Suas armas se chocavam contra os escudos inimigos com força, apenas para serem facilmente desviadas, enquanto as pesadas lanças e alabardas de seus adversários miravam suas armaduras, com a intenção de esmagar o metal e as caixas torácicas por baixo. Ou pelo menos, era isso que teria acontecido se estivessem usando equipamentos padrão.
Em vez disso, as lanças inimigas estilhaçaram-se contra o aço negro, suas pontas metálicas desintegrando-se com um guincho penetrante. O mesmo aço negro que compunha suas armas cortou os escudos dos Guerreiros da Luz como uma faca quente na manteiga. A carne tenra dos portadores de escudo não teve melhor sorte — foram sumariamente partidos ao meio.
Todos os cinco portadores de escudo — incluindo aquele que os Saqueadores do Deus da Guerra haviam empurrado para o lado — foram obliterados em um único golpe sincronizado.
Um silêncio pesado cobriu a arena.
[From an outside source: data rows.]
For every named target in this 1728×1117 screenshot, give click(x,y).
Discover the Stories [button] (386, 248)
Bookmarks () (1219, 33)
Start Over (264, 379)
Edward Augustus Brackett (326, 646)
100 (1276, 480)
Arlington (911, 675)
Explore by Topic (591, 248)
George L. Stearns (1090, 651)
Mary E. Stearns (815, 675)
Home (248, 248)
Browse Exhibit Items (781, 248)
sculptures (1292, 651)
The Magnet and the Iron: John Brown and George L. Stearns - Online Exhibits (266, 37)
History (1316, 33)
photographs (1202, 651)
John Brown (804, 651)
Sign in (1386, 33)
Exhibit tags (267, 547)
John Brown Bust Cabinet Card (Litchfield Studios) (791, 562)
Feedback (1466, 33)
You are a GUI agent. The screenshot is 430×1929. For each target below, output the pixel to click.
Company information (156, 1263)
Todos os duelistas sobreviventes pararam por um instante, até mesmo os responsáveis pelo massacre.
‘Puta merda! Achei que os escudos deles seriam difíceis de quebrar, mas são tão frágeis quanto papel,’ pensou Ekho, antes de cair numa crise de riso maníaco.
Os dois Saqueadores do Deus da Guerra sobreviventes ficaram ainda mais perplexos — atônitos e invejosos. ‘Por que diabos o tratamento entre nós é tão diferente?! Se tivessem me dado uma armadura dessas, por que eu teria me dado ao trabalho de me tornar um saqueador?’
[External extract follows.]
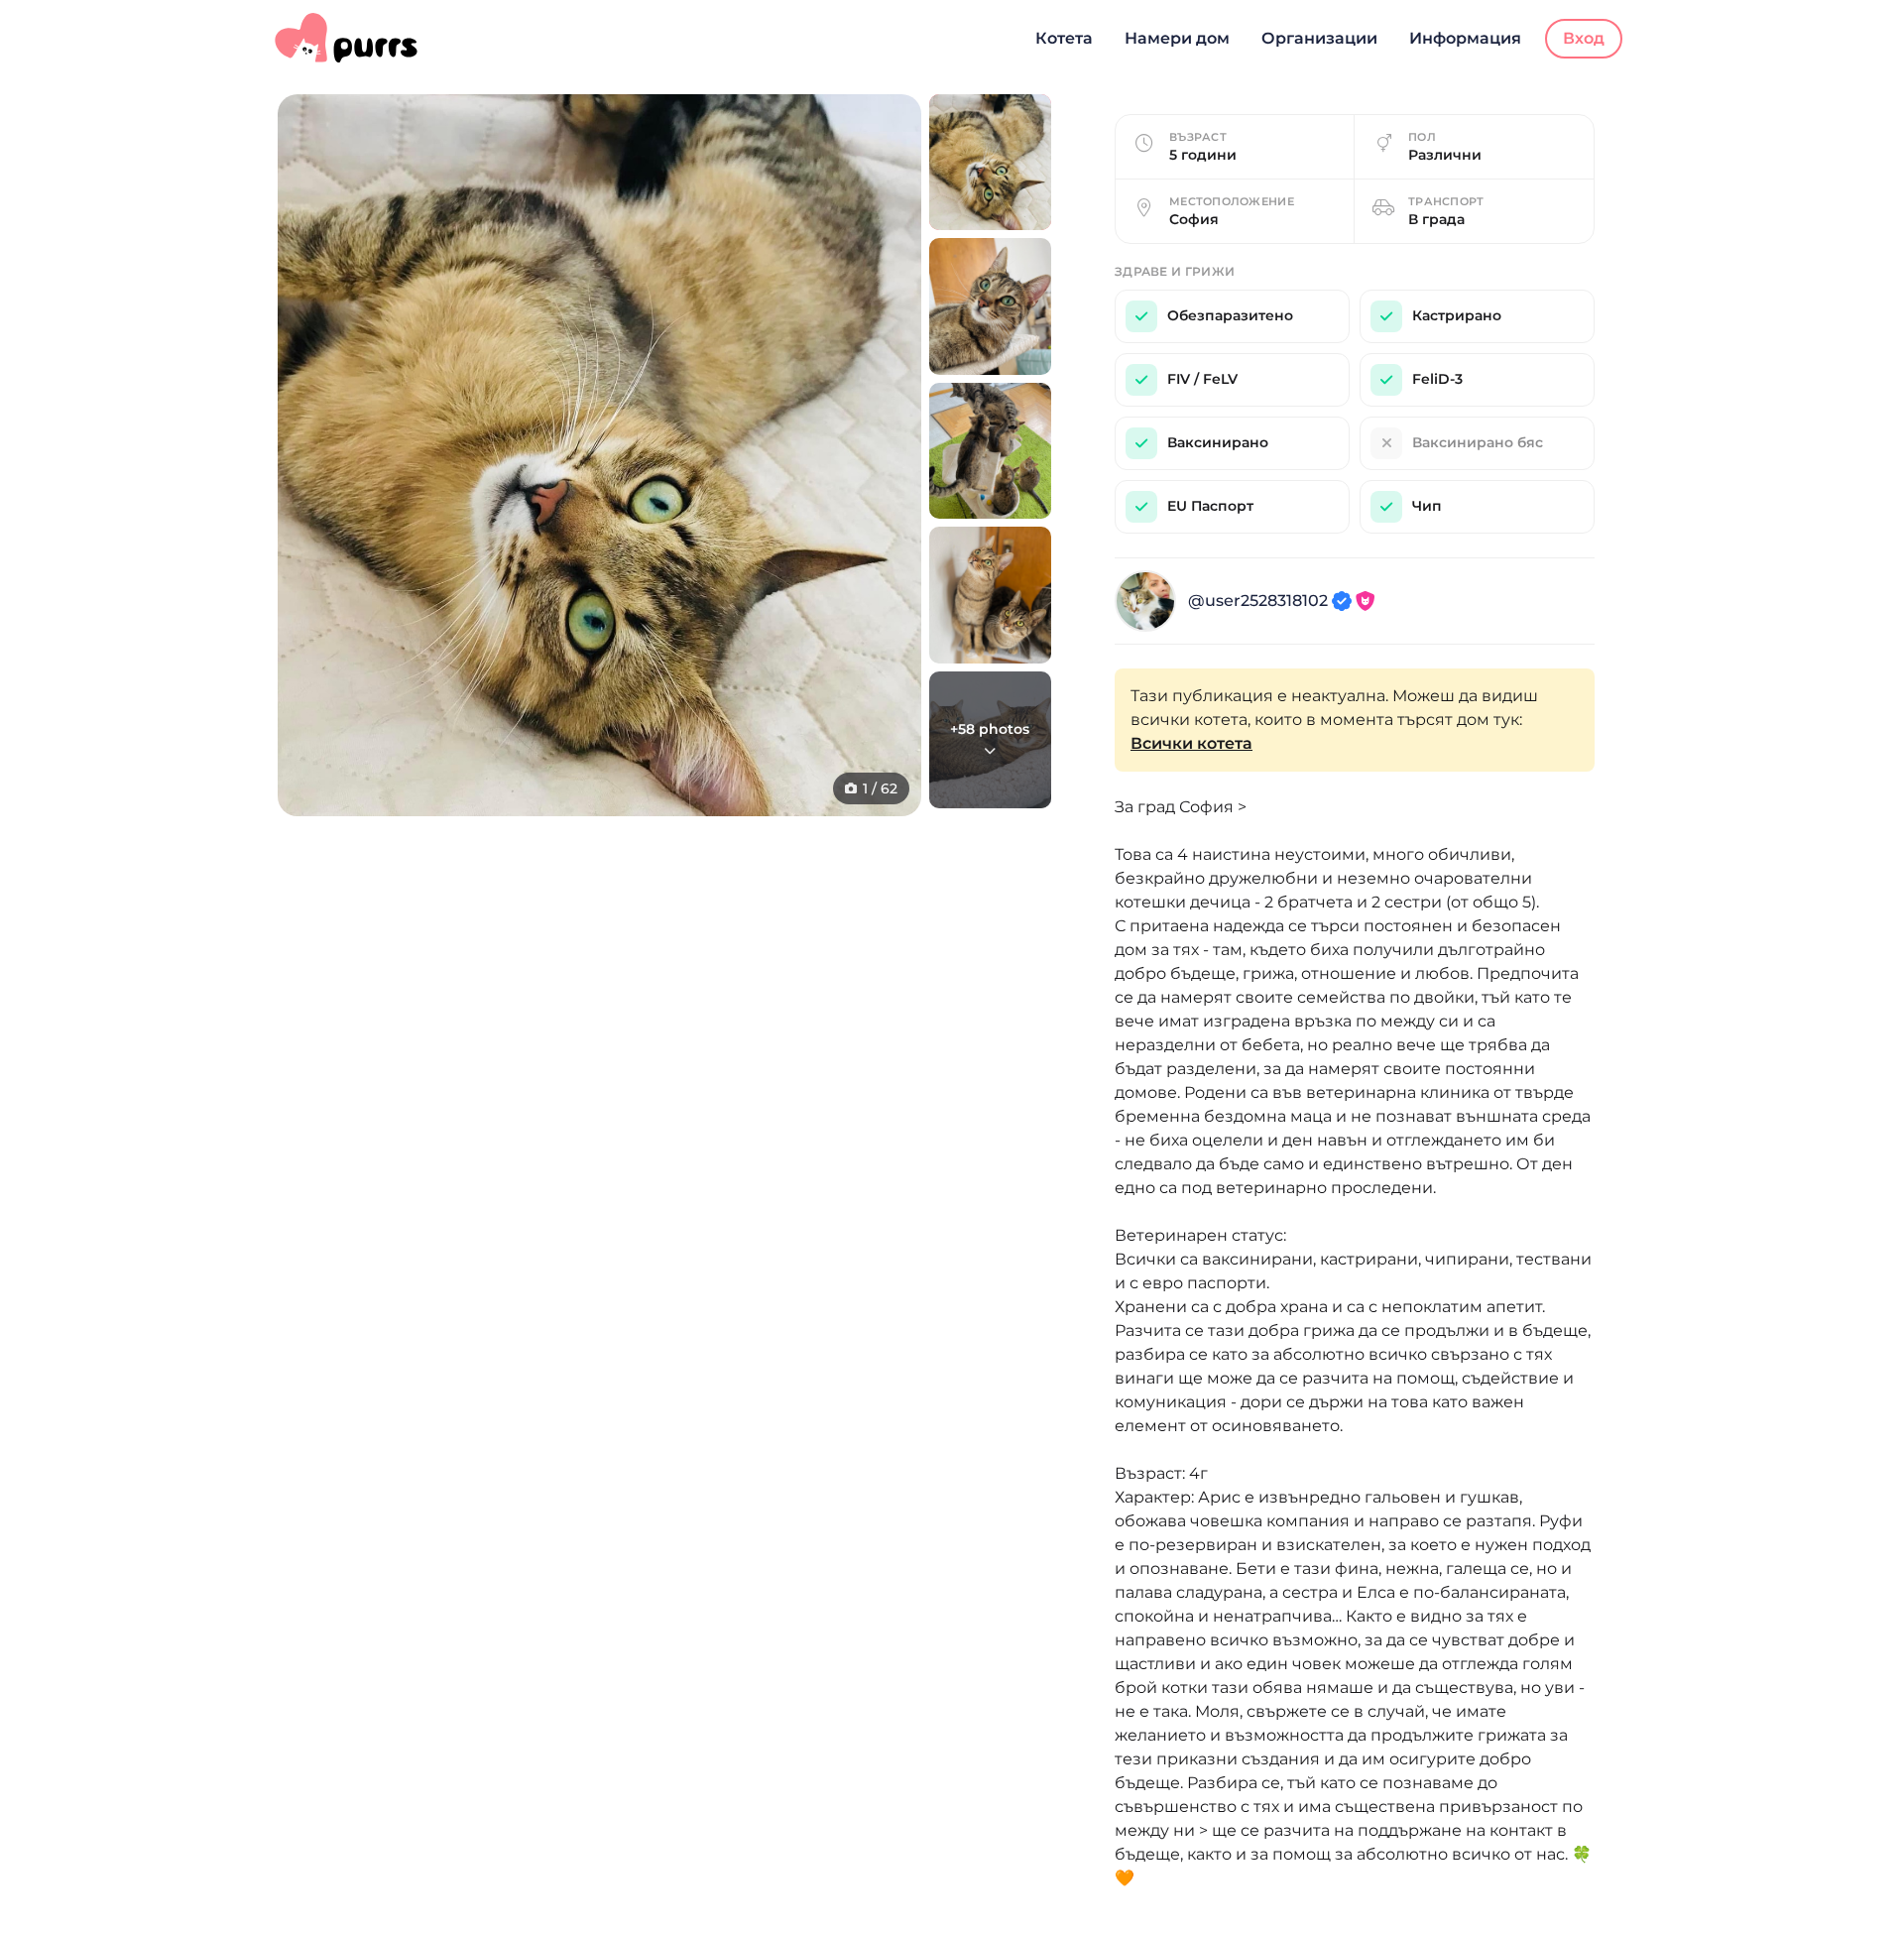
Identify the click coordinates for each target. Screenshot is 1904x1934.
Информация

A risada insana de Ekho ecoou pela arena, seu puro espanto ressoando em todos os presentes. Para o Trono do Crepúsculo, foi um momento de euforia; para o Conclave Radiante, humilhação absoluta. Ao verem isso, os quatro Santos se tornaram sombrios, seu silêncio apenas amplificando a ameaça que transmitiam.
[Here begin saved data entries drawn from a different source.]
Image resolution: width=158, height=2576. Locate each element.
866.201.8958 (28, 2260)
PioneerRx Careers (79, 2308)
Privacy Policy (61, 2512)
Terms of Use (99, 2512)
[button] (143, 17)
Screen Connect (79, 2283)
“Admitimos a derrota… nesta rodada”, declarou o Mestre Eldrion em tom resignado dez segundos depois, optando por poupar a vida dos Guerreiros da Luz restantes.
Em um único confronto, ele percebeu que a disparidade de equipamentos era um obstáculo intransponível. Que se dane a honra, sua compaixão não lhe permitiria enviar soldados valentes para a morte sem motivo.
Sua voz era pouco mais alta que um sussurro, mas por alguma magia desconhecida, ecoou até as arquibancadas adversárias, sua rendição no primeiro duelo reverberando até as linhas de fundo como um trovão. Ao ouvir sua concessão, Jake não hesitou; com um único pensamento, ele usou telecinese para separar os lutadores sobreviventes.
Seu timing não poderia ter sido melhor; naquele exato instante, um dos dois Saqueadores do Deus da Guerra estava prestes a ser decapitado, enquanto seu atacante ostentava um olhar vidrado, sua alma irreparavelmente danificada pela Aura da Lumyst Espiritual do Saqueador do Deus da Guerra restante.
Assim que a notícia da vitória foi assimilada, o exército do Trono do Crepúsculo irrompeu em vivas que fizeram a terra tremer. Era o que acontecia quando um bilhão de bárbaros rugiam de orgulho ao mesmo tempo. Jake suspeitava que muitos deles ficariam surdos até o fim do dia.
Ainda assim, ele não tinha intenção de impedi-los. Qualquer coisa que abalasse o moral do inimigo era uma vitória para ele. Infelizmente, o Mestre Eldrion não era ingênuo, e sua voz ecoou mais uma vez, abafando a comemoração.
“Que comece a segunda rodada!”
Ele não tinha a menor intenção de dar-lhes um descanso.